Did foxes really use the flowers to warm their fingers on chilly days? The childhood fantasy ignored the fact the flowers emerged in summer, decidedly not glove weather but it was fun all the same.
Half a century on, I found myself gathering the crimson flowers of the foxglove again – but this time for a different reason. I was waging war against a plant that, despite of its sublime beauty and its place in myth and folklore, has become the scourge of the environment here.
Along with my fellow Waterworks Valley Bushcare volunteers I was weeding out invasive plants, especially the foxgloves, in the Waterworks Reserve.
All those years ago when I picked foxgloves in Britain, the European cuckoo always seemed to be calling, and the air around me and my schoolfriends was alive with the darting shapes of European swallows.
For the last Bushcare working bee of 2024, a cuckoo of a different kind, the fan-tailed, was calling and the swallows were also a local variety, welcome swallows.
Our first task was to strip the foxglove flower heads in the knowledge that just one stalk is capable of producing 10,000 tiny seeds.

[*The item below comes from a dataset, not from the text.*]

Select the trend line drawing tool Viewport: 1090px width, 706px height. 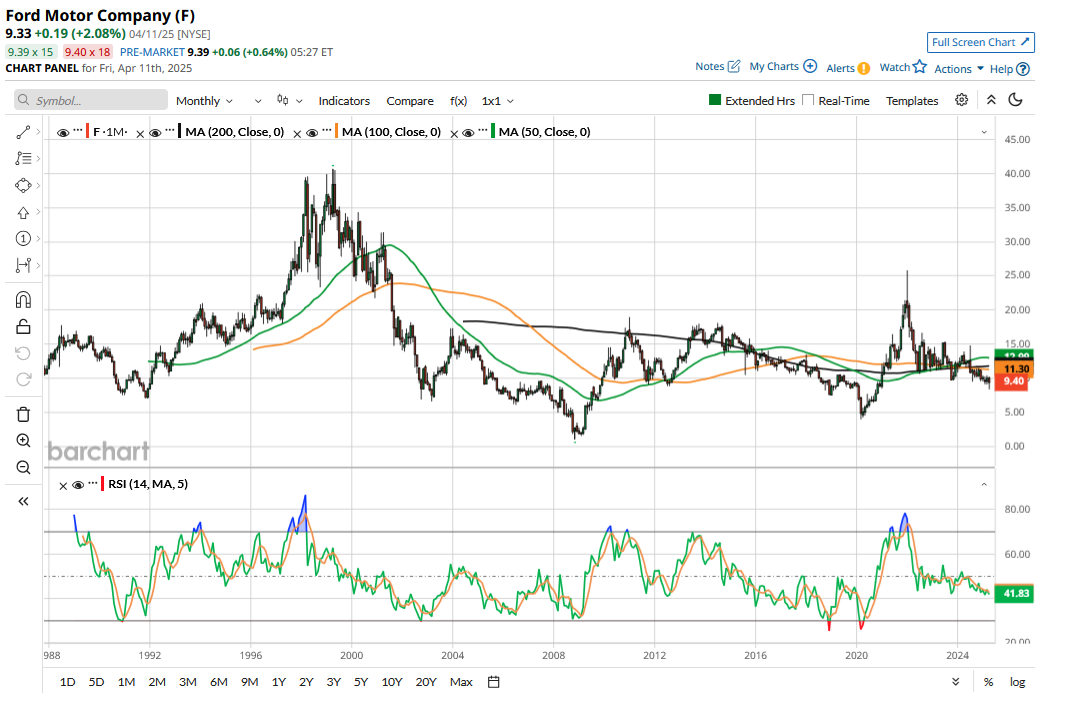[23, 132]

Then we pulled up the plants themselves, careful not to leave them on the wet ground where they could rapidly regenerate.

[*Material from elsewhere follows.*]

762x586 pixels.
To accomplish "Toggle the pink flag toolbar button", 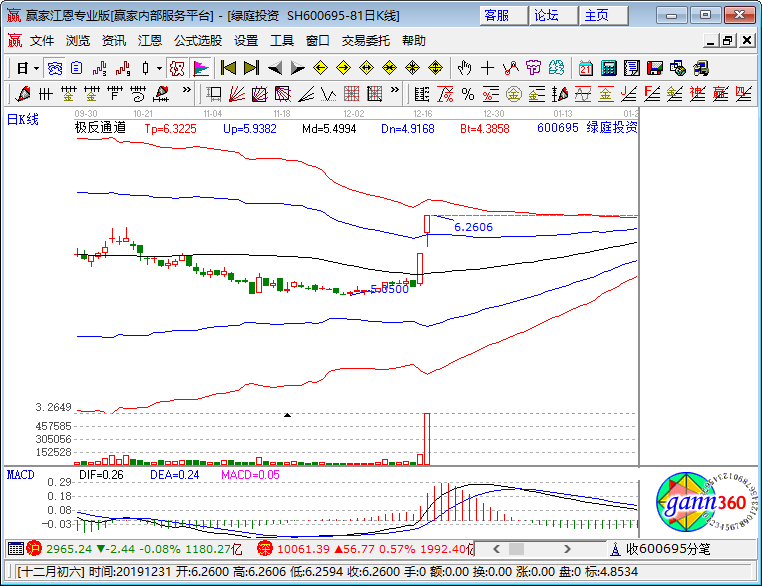I will point(200,68).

The Hobart City Bushcare officer co-ordinating the exercise, Bec Johnson, explained it was vital to get to the foxgloves quicky after they have been spotted because they had the capacity to extend beyond control. Such is the errant foxglove’s versatility, it has been found at the summit of kunanyi/Mt Wellington and at sea level on the West Coast.
As an invasive weed, the foxglove is particularly sinister because it has the capacity to kill native marsupial grasses in its immediate vicinity. When it dies it poisons the immediate patch of soil around it and nothing else can grow.
The dearth of the grasses deny native insects food and in turn insect-eating birds like our scarlet robins their invertebrate protein supply. As for pollen and nectar feeders, they avoid the toxic foxglove like the plague, as do the seed-eaters. The only insect to visit it is the bumble bee, also introduced from Britain.
The foxglove is not the only plant of my youth that I have attacked with vigour in the Tasmanian environment. I’ve also been known to take an axe to gorse, a serious problem to farmers in the drier areas of Tasmania but a protected and declining species in Britain.
How environmental priorities change at different ends of the earth.